§ **PROVIDED DATA**:
- Opening Delimiter -

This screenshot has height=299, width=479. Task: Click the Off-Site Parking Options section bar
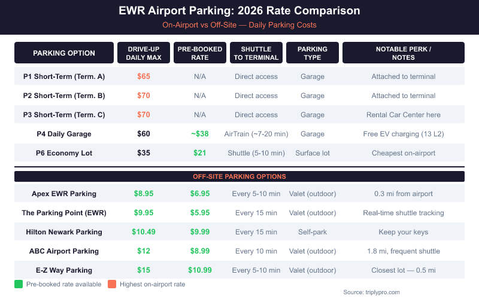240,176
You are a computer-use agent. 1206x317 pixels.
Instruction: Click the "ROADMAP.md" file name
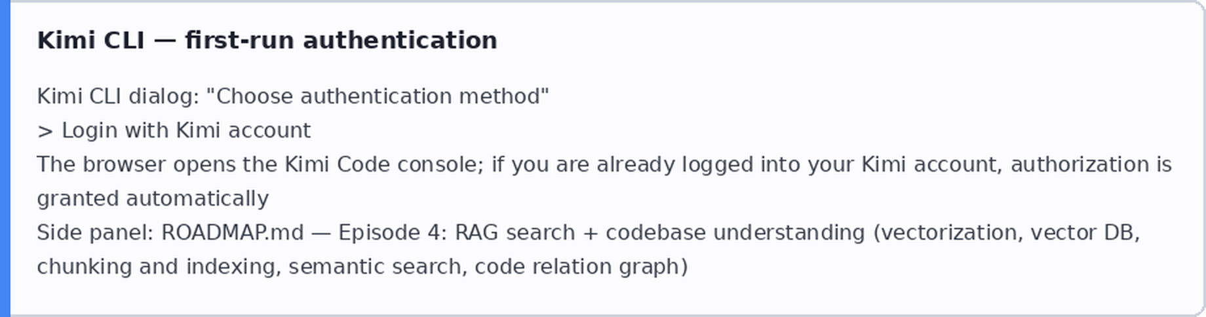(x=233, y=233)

- Closing Delimiter -
- Opening Delimiter -

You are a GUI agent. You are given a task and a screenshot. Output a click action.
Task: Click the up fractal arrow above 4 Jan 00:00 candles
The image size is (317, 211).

- Closing Delimiter -
- Opening Delimiter -

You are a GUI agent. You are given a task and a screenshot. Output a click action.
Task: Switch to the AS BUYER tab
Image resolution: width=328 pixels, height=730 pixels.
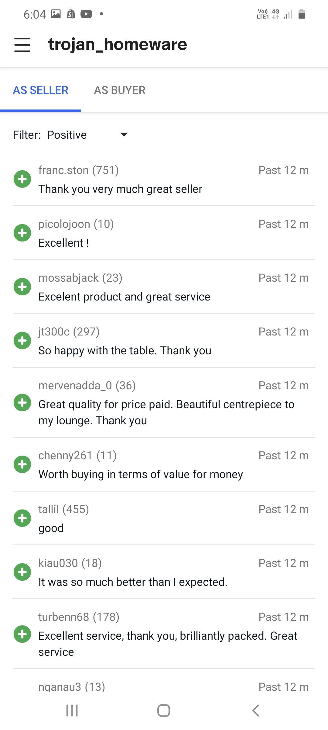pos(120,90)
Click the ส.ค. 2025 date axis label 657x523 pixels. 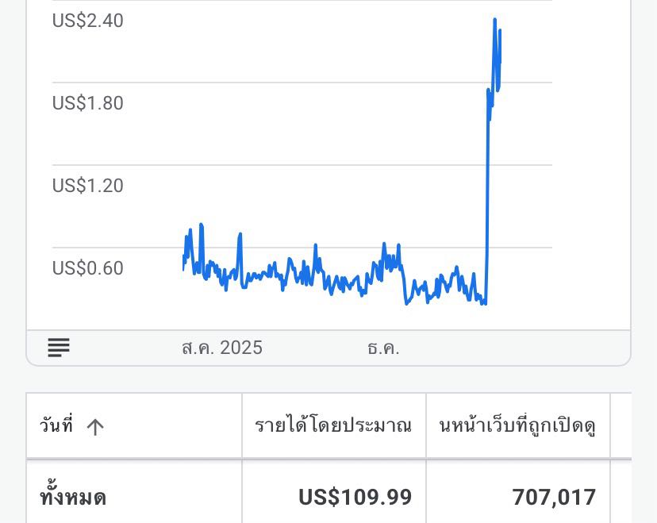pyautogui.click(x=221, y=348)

- Closing Delimiter -

§ **YOUR INSTRUCTIONS**:
Whatever else the listing above holds, retype exactly only the lines from the one containing "Task: Click the up" to the one containing "The image size is (317, 211).", both ends kept.

§ **SOLUTION**:
Task: Click the up fractal arrow above 4 Jan 00:00 candles
The image size is (317, 211).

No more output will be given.